In his review in The Guardian on April 15, 2005, Robin Denselow wrote:
"This new set, with all but one song in French, is a nod to their French-Canadian roots. Kate plays guitars, banjo, piano and violin, Anna adds accordion and the occasional dash of synthesizer, and Martha helps out on harmonies. The production is more gutsy than in the past, the singing and playing are fine as ever, and the songs range from the thoughtful Ce Matin to Petites Boîtes, an unexpectedly refreshing reworking of the well-worn Little Boxes, the Malvina Reynolds song made famous by Pete Seeger."
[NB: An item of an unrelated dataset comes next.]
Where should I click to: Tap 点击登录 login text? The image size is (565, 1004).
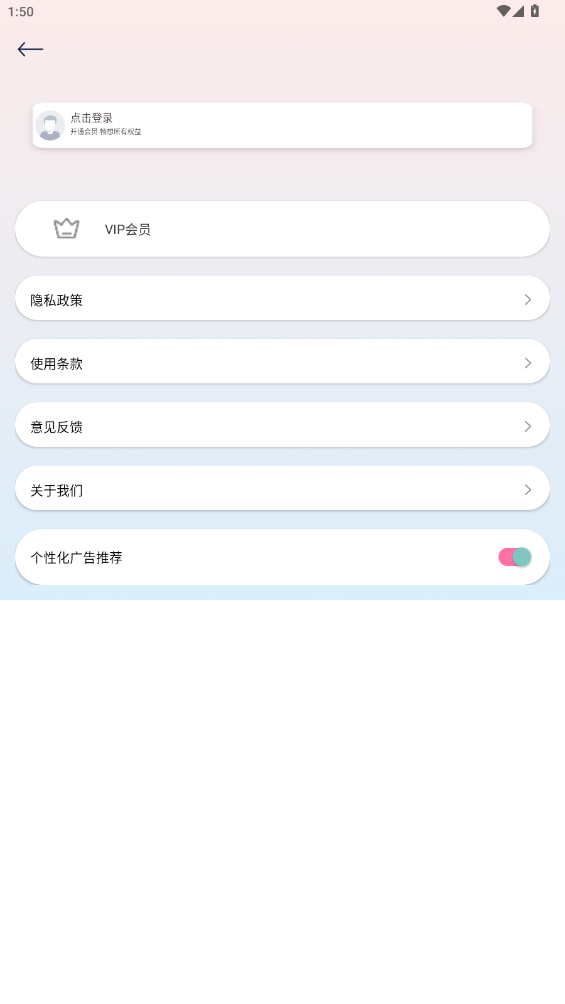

Also on April 15, 2005, Andy Gill of The Independent wrote:
"Presumably named in opposition to the synthetic connotations of the French processed cheese, La Vache Qui Pleure (Crying Cow) features folksy arrangements of Acadian fiddles, accordions and banjos, with the sisters' harmonies adding an Enya-esque gossamer quality to tracks such as "Petite Annonce Amoureuse" and "Sunflower (Ah Tournesol)", where the swelling and subsiding of the backing instruments is like the lapping of an ocean on a distant beach. There's a keen awareness of the plight of powerless outsiders, be they the homesick refugee of "Ce Matin", the natives of Michel Rivard's "La Complainte du Phoque en Alaska", lamenting the way their youngsters leave for the US, or the cow of the title-track, weeping for her lost calf. Most quirkily enjoyable is the reading of Malvina Reynolds' folk standard "Little Boxes (Petites Boites)", rendered as a lolloping cajun waltz of fiddle, accordion and guitars."

==Track listing==
All songs by Kate & Anna McGarrigle and Philippe Tatartcheff, except where noted.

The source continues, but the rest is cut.